- Your instructions -
Please give again, word for word, each line that falls between the line with "Image resolution: width=1500" and the end of the data, inclusive.

[Pixel coordinate grounding data]
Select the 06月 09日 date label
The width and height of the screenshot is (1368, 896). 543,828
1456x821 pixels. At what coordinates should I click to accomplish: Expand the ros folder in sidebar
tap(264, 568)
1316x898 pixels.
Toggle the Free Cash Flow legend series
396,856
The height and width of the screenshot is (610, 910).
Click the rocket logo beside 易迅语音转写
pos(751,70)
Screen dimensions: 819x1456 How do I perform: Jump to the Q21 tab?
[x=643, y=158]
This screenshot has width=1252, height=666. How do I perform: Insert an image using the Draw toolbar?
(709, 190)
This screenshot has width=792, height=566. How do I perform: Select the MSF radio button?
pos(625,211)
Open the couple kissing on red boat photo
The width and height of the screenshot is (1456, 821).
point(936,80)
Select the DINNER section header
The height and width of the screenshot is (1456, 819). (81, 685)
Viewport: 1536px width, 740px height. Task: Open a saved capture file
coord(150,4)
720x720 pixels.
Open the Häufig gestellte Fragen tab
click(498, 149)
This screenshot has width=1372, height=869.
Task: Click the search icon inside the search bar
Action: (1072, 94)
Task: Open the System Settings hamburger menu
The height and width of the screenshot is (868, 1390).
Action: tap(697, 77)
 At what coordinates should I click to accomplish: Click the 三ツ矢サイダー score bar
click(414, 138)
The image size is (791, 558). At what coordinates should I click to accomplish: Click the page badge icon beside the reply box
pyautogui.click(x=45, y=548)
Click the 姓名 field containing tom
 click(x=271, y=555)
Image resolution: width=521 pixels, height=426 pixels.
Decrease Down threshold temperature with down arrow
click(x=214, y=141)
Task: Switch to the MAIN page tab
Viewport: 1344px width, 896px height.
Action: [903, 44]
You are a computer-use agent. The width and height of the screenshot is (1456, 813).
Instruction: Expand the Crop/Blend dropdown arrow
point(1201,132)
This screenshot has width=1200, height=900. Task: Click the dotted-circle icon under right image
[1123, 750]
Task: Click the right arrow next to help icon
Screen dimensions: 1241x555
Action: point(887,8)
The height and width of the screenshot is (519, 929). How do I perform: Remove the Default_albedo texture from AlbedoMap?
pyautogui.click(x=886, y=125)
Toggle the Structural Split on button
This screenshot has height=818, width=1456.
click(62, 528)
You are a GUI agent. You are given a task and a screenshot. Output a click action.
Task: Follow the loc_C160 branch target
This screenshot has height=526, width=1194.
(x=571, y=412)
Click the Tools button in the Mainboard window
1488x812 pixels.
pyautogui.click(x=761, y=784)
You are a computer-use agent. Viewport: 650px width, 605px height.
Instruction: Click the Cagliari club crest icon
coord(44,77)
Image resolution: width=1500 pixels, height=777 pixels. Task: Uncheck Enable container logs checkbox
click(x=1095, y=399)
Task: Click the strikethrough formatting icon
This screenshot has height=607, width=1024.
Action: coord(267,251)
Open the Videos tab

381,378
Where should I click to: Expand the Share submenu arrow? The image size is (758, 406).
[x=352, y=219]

- Task response -
Image resolution: width=1500 pixels, height=777 pixels. Task: Uncheck Enable container logs checkbox
click(x=1095, y=399)
Task: Click the strikethrough formatting icon
This screenshot has height=607, width=1024.
Action: coord(267,251)
Open the Videos tab

381,378
Where should I click to: Expand the Share submenu arrow? The image size is (758, 406).
[x=352, y=219]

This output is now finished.